Semua umat yang mengikuti prosesi termasuk Suyud yang juga salah seorang pemuka umat Katolik setempat itu terlihat berlutut, mengatupkan kedua tangan, dan lalu mendaras doa bersama-sama.
"`Dhuh Gusti, Sampeyan Dalem dhawah malih wonten ing margi, ewa semanten jumeneng malih, saha nerasaken tindak.` (Yesus, Engkau jatuh lagi di perjalanan salibMu, namun berdiri lagi untuk melanjutkan perjalanan menuju Golgota guna menyelesaikan karya penyelamatanMu, red.)," demikian sepenggal doa bersama mereka yang terdengar ketika itu.

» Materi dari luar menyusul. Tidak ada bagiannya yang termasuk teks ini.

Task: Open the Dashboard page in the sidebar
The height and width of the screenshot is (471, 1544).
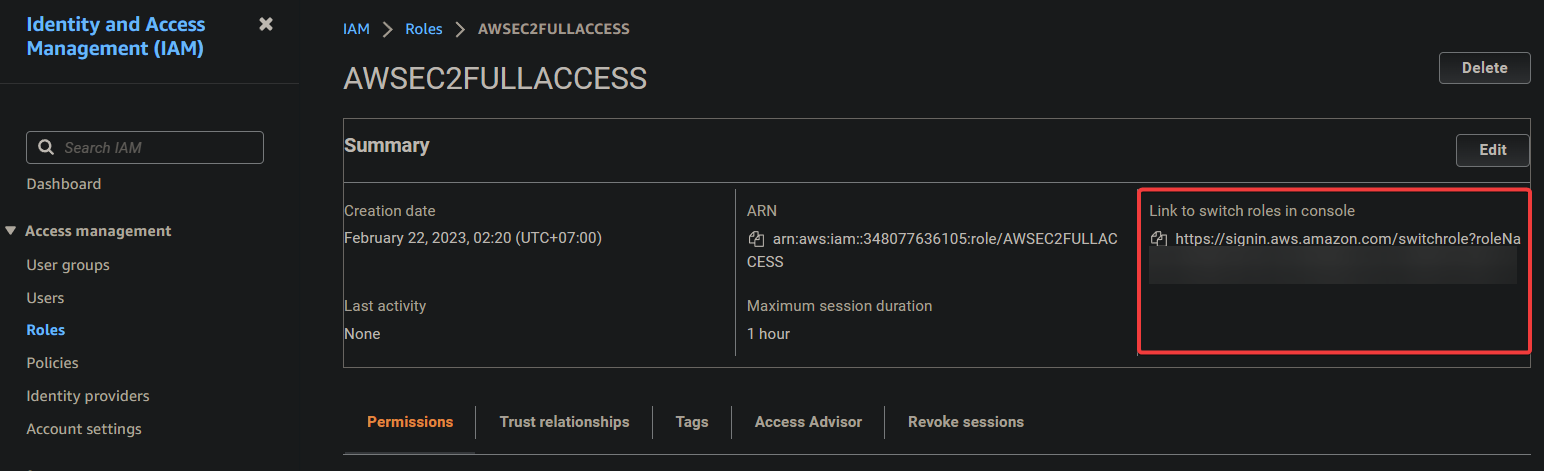Action: [64, 184]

Mereka kemudian mengarak salib kontemporer itu memasuki GSPi, bangunan dari batu Merapi yang dikonstruksi secara terbuka atau tanpa dinding, tempat umat Katolik setempat berkumpul, berdialog, berolah seni dan budaya, serta mendaraskan doa melalui misa kudus setiap minggu. Salib itu didirikan di depan altar dan tabernakel, di sampingnya diletakkan properti jenazah Yesus tertutup selembar kain motif batik dihias dengan beberapa untaian bunga melati dan taburan bunga mawar.
Itulah perhentian terakhir dari seluruh rangkaian prosesi jalan salib mereka untuk menggambarkan bahwa Yesus wafat melalui jalan penyaliban. Umat secara bergantian menaburkan bunga mawar di properti jasad Yesus Sang Penebus. Susanto mengatakan, melalui jalan salib kontemporer itu umat yang juga petani setempat diajak merefleksikan semangat pengorbanan berupa kematian Yesus secara tulus bagi keselamatan manusia, yang ternyata tidak sia-sia.
"Benih pertanian mengorbankan diri dengan cara tumbuh dan berkembang menjadi tanaman dewasa yang menghasilkan buah, bagaikan pengorbanan Yesus yang rela mati untuk menyelamatkan manusia dari dosa. Tidak ada pengorbanan yang sia-sia untuk mewujudkan pertanian lestari, itulah semangat pertanian organik," katanya.
Prosesi jalan salib dalam kemasan "Benih Yang Tersalib", katanya, secara khusus untuk mengajak umat Katolik Merapi merefleksikan nilai-nilai pengorbanan, ketulusan, cinta kasih, dan pelayanan bagi sesama manusia melalui media pertanian yang digeluti mereka setiap hari.
Singgih mengatakan, jalan penyaliban yang dianggap hina oleh publik pada zaman kehidupan historis Yesus, kini telah berubah menjadi jalan membanggakan karena Yesus menebus dosa manusia melalui jalan salib itu.
"Jalan salib sebagai kisah sengsara dan memalukan pada masa lampau tetapi sekarang sebagai jalan membanggakan bagi umat kristiani. Mereka mengikuti jalan salib Yesus untuk mencapai kebahagiaan spiritual," katanya.
Umat kristiani, katanya, sudah seharusnya tidak sekadar mencari sukses dalam kehidupannya tetapi juga lebih menghayati proses menggapainya melalui semangat jalan salib itu. Ia mengatakan, pertanian pada masa lalu sebagai mata pencaharian yang tidak membanggakan dalam tataran kehidupan sosial kemasyarakatan. Kebudayaan pertanian, katanya, patut untuk terus menerus dikembangkan sehingga menjadi kebanggaan petani.
Semangat hidup petani yang setiap saat bergaul dengan alam, mengarungi kehidupan secara sederhana, tulus, dan penuh pengharapan menjadi tempat Allah untuk melimpahkan rahmat.
"Kesadaran bahwa petani pun meneladan Yesus yang menyelamatkan itu sehingga mereka kini bangga sebagai petani. Hasil panenan pertaniannya setiap saat ditunggu oleh sesamanya," katanya.
"Benih Yang Tersalib" sebagai benih kebanggaan umat kristiani lereng Merapi karena memberi inspirasi mereka untuk meneladan karya penyelamatan Yesus.